Blijven eerstejaars studenten massaal bij hun vader en moeder wonen nu ze geen basisbeurs meer krijgen? Het was vorige maand groot nieuws, maar uit de steden zelf klinkt ongeloof.
Bas Belleman en Hein Cuppen (HOP)
Het is echt waar, zegt de koepel van studentenhuisvesters Kences. Nieuwe bachelorstudenten blijven langer thuis wonen nu de basisbeurs is afgeschaft. Het kwam vorige maand al in het nieuws en staat ook in de huisvestingsmonitor die vorige week is gepresenteerd.
Maar de cijfers doen hier en daar wenkbrauwen fronsen. Neem Wageningen Universiteit. Bijna driekwart van de universitaire eerstejaars ging daar in 2014 snel op kamers. Een jaar later was de basisbeurs afgeschaft en durfde klaarblijkelijk nog maar vijftien procent het aan. Vijf keer zo weinig.
Extreem
‘Ik vind het extreem, dit kan echt niet’, zegt universiteitswoordvoerder Simon Vink. ‘Dan zouden er dagelijks zo’n veertienhonderd eerstejaars met het openbaar vervoer of op de fiets naar de campus moeten komen en dat is gewoon niet zo. Onze studenten komen uit het hele land hierheen, hoe zouden ze dat moeten doen?’
De Wageningse studentenhuisvester Idealis blijkt er inderdaad niets van te merken. Die heeft het zelfs drukker dan ooit. Sinds het leenstelsel heeft een student er gewoon weinig belang bij om een verhuisbericht aan de gemeente te sturen, oppert een medewerker. Je krijgt toch geen basisbeurs voor uitwonenden meer.
Ook Delftse eerstejaars zouden veel minder vaak op kamers gaan dan voorheen. De lokale studentenhuisvester DUWO denkt dat dat wel klopt, zegt manager Frans van der Zon. ‘Studenten schrijven zich meteen bij ons in, daarin zien we weinig verandering. Maar dat zegt weinig: ze komen toch niet meteen aan de beurt voor een kamer. Ze kijken vaker de kat uit de boom en voor ze gaan verhuizen willen ze weten of de opleiding bevalt. Die trend zag je voor de invoering van het leenstelsel al en die lijkt nu versterkt.’
Sceptisch
Delftse studenten klinken desgevraagd wat sceptischer. Een studentvertegenwoordiger aarzelt. ‘We weten nog niet wat we ervan vinden. We moeten het nog uitzoeken, maar hebben onze vraagtekens bij de cijfers van Kences.’
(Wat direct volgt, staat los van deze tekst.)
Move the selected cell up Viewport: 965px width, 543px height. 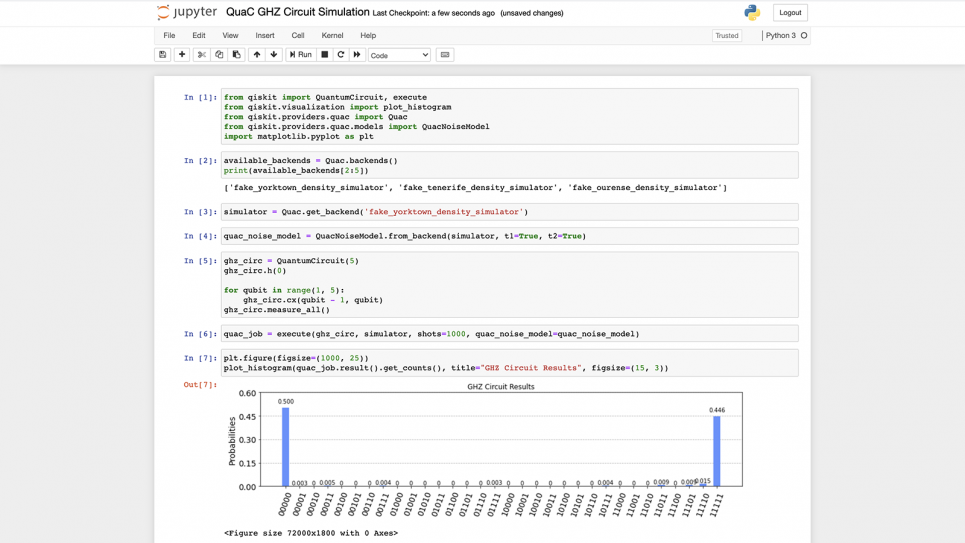(x=257, y=55)
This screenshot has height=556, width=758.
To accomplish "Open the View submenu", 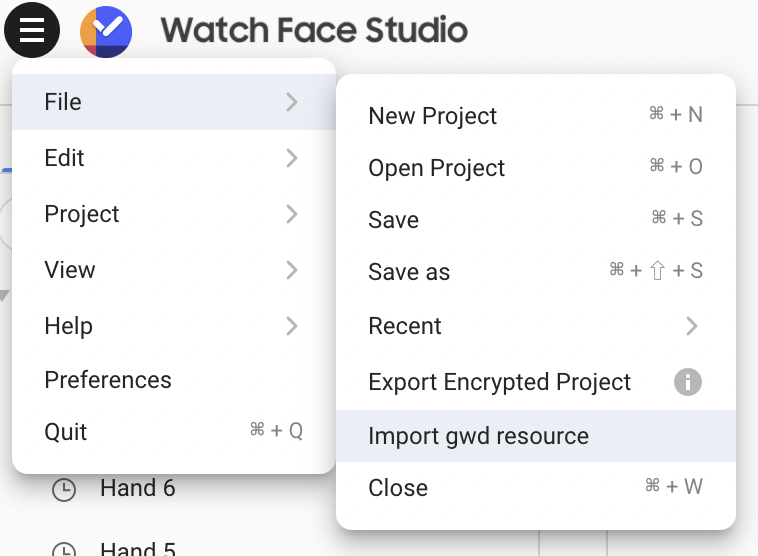I will tap(70, 270).
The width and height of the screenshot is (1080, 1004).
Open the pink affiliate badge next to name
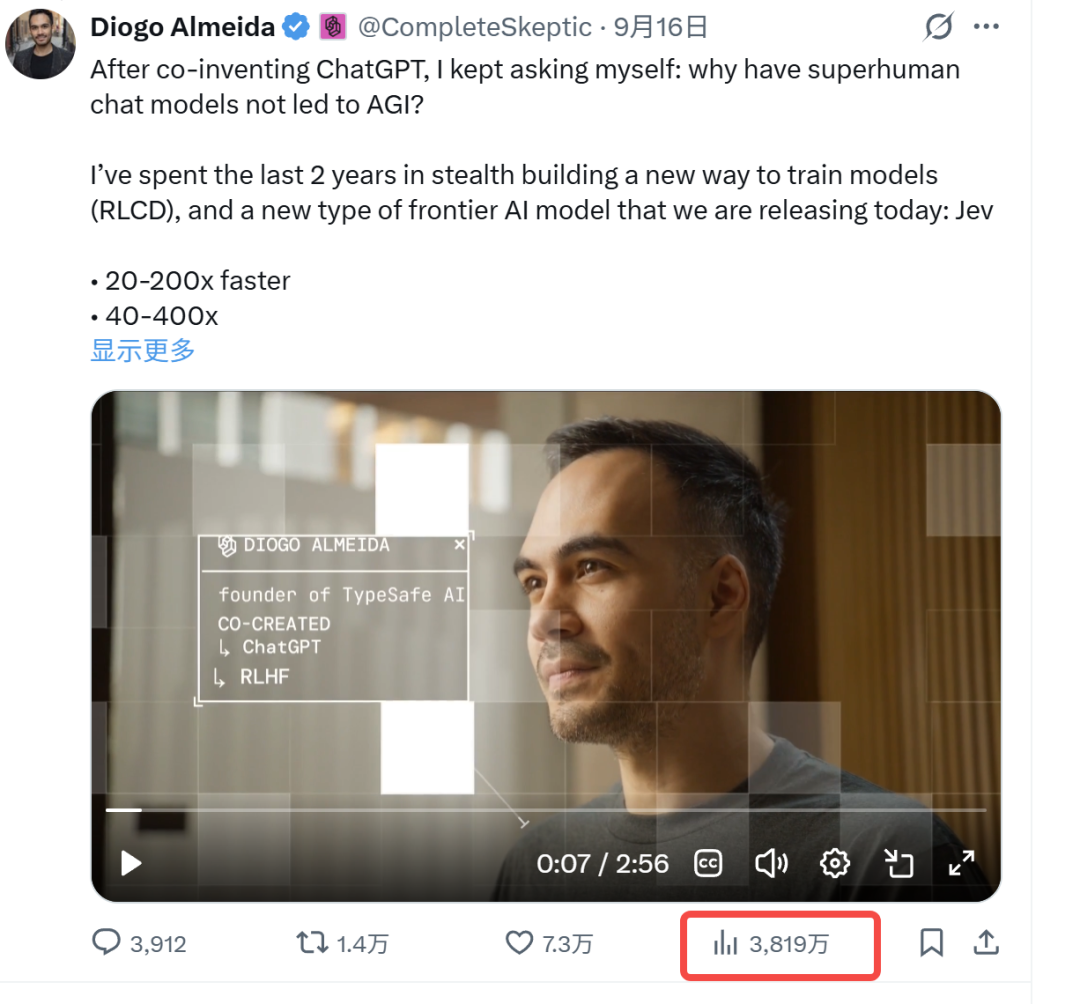click(x=333, y=27)
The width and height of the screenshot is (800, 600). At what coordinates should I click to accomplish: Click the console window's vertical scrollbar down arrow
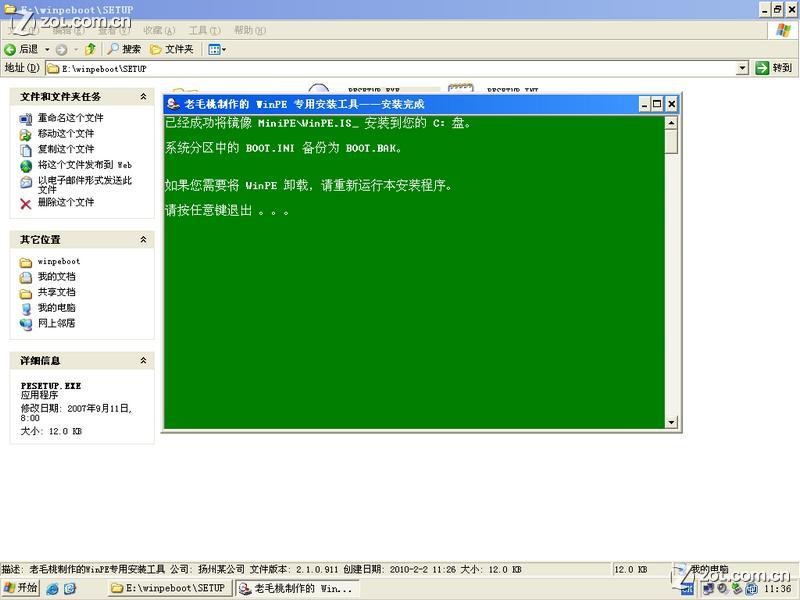(671, 422)
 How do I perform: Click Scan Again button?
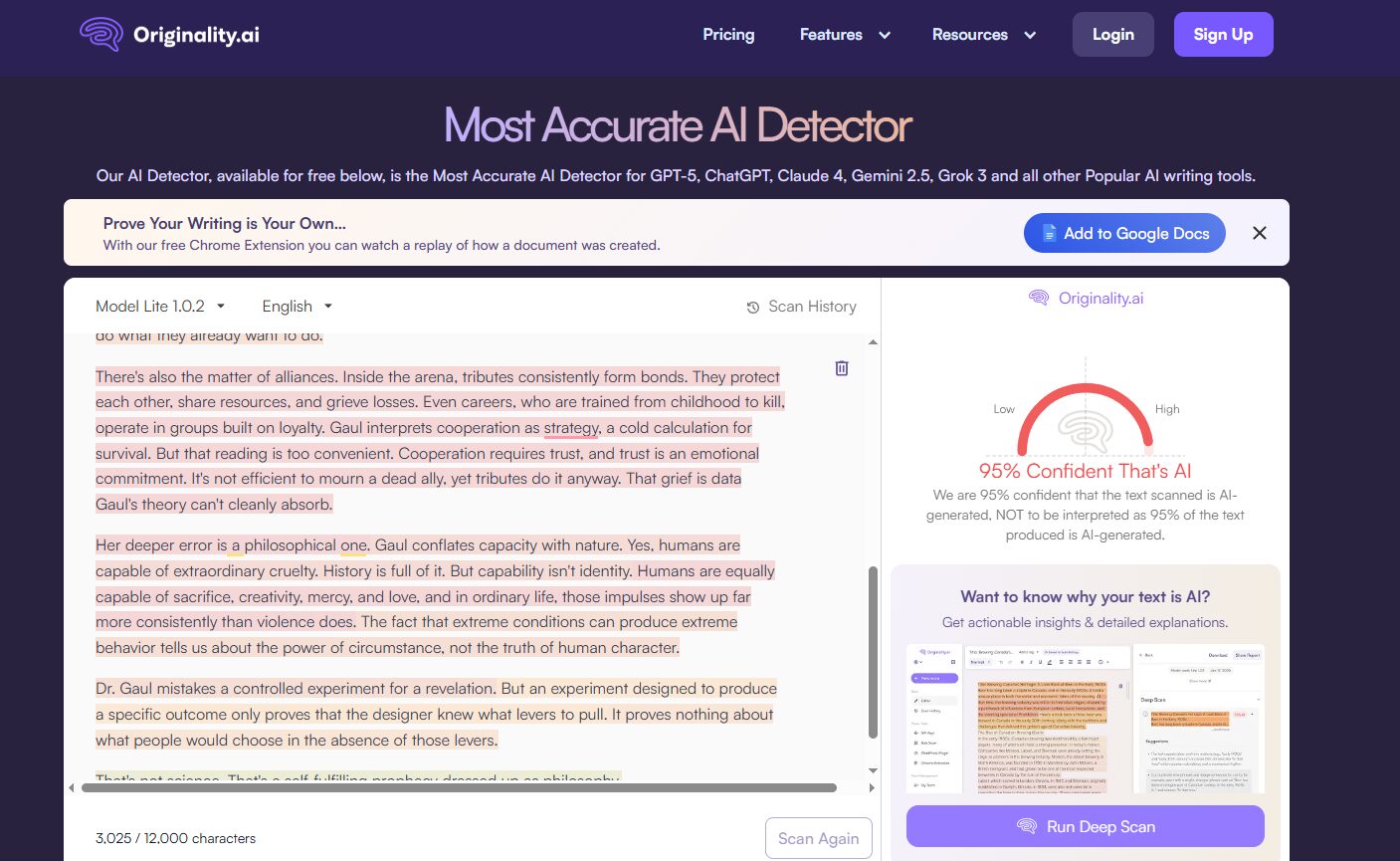click(x=818, y=838)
Bij de Universiteit Twente in Enschede wekken de cijfers eveneens verbazing. Volgens Kences zou daar nog maar tien procent van de eerstejaars meteen op kamers gaan, maar een student van een studievereniging denkt dat het niet klopt. ‘Wij hebben niet de indruk dat er iets veranderd is. Studenten willen toch wel in de stad wonen en de meesten zouden veel te ver moeten reizen.’
Maar Kences blijft erbij. ‘Wij staan voor onze gegevens’, zegt directeur Ardin Mourik. ‘We baseren ons op DUO, het CBS en de basisregistratie personen van de gemeenten. Bovendien hebben we 45 duizend studenten geënquêteerd. Het zijn betrouwbare uitkomsten.’
Papier en werkelijkheid
Natuurlijk is er een verschil tussen papier en werkelijkheid, stelt Mourik. Vroeger zeiden studenten soms dat ze uitwonend waren, terwijl ze eigenlijk nog bij hun ouders woonden: dan kregen ze een hogere beurs. Nu geven sommigen hun verhuizing niet op tijd door. ‘Het kan hooguit een paar procent schelen.’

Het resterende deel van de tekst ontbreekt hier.